Data items:

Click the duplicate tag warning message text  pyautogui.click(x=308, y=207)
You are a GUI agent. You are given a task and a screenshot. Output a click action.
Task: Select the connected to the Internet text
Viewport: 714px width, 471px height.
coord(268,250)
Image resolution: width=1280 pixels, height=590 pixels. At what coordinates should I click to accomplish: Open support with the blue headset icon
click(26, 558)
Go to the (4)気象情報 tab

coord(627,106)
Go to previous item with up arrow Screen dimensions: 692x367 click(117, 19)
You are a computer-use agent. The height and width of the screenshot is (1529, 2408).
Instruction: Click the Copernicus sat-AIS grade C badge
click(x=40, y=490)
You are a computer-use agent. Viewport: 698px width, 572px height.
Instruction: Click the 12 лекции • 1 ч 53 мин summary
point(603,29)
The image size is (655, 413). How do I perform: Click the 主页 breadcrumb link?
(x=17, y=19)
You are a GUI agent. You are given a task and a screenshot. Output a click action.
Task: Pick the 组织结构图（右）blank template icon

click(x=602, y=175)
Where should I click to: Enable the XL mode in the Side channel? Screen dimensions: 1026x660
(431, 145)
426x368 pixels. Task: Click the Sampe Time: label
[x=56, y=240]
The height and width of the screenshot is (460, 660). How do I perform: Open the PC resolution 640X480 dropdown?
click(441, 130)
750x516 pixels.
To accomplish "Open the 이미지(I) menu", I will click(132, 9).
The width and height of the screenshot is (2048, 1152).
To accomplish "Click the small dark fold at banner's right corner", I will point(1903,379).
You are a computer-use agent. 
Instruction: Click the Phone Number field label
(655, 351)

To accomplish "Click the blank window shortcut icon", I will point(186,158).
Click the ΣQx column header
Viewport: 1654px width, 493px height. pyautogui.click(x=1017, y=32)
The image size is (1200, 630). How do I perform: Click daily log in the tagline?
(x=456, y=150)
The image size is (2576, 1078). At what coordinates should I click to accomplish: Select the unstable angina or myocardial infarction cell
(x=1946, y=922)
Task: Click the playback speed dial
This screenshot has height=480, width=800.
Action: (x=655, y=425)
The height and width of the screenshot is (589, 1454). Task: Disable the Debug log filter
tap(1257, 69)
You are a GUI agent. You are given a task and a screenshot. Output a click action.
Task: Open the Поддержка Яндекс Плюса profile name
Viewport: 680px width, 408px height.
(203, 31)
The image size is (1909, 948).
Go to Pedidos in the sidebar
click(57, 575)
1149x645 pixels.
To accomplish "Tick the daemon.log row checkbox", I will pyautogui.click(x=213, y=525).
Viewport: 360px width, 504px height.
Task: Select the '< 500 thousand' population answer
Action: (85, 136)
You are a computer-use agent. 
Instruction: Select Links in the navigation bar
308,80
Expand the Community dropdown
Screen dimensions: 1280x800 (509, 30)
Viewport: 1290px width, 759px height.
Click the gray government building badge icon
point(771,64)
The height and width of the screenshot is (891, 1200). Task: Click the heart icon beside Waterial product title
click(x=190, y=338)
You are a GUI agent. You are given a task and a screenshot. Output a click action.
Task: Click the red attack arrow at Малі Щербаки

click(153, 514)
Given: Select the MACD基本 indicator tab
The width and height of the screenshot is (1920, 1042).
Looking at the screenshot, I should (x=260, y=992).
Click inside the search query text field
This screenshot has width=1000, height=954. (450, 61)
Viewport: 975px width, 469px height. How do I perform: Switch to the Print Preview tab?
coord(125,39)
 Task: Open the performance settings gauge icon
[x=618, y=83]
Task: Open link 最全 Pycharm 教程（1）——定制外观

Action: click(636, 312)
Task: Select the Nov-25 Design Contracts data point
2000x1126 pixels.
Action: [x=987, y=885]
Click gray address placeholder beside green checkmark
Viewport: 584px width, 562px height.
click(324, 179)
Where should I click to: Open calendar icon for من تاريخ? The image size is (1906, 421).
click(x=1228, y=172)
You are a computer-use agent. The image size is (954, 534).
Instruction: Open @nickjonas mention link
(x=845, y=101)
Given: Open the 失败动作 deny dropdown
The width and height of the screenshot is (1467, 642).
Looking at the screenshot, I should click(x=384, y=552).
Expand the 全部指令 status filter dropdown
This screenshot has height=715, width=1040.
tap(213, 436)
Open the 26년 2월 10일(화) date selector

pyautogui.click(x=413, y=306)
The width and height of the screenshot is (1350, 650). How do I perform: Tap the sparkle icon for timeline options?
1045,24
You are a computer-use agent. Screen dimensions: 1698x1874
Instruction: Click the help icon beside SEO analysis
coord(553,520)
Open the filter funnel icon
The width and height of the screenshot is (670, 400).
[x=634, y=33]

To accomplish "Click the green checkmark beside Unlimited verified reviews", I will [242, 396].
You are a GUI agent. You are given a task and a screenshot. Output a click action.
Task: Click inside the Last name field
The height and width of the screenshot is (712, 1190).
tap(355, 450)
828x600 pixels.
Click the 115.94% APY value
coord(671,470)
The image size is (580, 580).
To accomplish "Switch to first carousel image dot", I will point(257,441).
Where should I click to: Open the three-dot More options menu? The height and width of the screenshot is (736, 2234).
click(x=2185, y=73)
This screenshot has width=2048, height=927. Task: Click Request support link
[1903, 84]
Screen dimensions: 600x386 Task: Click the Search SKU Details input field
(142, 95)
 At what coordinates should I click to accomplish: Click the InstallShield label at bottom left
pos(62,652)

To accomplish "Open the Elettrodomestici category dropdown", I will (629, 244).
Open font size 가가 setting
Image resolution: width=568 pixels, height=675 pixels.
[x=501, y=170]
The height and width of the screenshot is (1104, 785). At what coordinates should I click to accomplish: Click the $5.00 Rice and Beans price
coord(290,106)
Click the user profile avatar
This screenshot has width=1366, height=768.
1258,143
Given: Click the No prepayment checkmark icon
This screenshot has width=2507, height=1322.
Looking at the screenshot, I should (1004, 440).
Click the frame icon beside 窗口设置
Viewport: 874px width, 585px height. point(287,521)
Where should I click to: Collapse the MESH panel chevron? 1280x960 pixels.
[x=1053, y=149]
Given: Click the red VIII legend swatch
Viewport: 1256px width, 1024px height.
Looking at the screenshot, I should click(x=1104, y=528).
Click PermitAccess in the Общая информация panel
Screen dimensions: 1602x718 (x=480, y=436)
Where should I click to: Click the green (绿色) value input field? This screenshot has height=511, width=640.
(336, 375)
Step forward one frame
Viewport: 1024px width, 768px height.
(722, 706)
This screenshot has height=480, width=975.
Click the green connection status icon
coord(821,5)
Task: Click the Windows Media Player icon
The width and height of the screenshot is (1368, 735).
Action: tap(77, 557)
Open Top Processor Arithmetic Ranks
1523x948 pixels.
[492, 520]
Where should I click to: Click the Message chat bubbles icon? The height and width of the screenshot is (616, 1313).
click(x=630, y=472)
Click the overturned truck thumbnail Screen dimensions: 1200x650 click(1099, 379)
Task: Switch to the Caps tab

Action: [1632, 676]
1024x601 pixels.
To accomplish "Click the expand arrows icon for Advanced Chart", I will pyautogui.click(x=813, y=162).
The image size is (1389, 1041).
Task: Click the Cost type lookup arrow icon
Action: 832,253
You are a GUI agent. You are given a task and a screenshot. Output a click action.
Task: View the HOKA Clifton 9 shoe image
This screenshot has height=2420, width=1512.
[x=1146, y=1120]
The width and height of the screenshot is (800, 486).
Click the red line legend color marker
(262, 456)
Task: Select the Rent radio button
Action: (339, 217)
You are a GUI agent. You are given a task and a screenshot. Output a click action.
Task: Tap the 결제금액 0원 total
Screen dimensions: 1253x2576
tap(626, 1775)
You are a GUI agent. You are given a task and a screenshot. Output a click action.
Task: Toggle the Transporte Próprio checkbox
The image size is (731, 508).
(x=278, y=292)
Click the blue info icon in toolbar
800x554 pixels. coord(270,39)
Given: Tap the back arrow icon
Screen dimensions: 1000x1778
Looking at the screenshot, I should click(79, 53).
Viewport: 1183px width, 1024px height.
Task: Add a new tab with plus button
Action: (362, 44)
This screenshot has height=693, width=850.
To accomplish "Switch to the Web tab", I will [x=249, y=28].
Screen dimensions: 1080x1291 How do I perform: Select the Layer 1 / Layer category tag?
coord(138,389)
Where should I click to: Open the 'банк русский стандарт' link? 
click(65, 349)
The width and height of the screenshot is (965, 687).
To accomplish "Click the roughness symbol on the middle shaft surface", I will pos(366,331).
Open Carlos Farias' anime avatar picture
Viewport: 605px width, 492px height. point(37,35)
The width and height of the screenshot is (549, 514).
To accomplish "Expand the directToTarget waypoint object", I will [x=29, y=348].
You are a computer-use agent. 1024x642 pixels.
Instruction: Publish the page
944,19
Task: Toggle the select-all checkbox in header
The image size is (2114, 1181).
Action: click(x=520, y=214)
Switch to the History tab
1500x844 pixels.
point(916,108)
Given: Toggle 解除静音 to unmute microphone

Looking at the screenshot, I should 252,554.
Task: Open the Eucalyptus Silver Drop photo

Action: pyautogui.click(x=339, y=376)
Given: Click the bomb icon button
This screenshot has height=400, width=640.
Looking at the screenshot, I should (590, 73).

▶ **Problem statement**
In the entries above, find the line with "Task: Open the Eucalyptus Silver Drop photo", then retype it and every line after it exactly.

▶ **Solution for this exercise**
Task: Open the Eucalyptus Silver Drop photo

Action: pyautogui.click(x=339, y=376)
Given: Click the bomb icon button
This screenshot has height=400, width=640.
Looking at the screenshot, I should (590, 73).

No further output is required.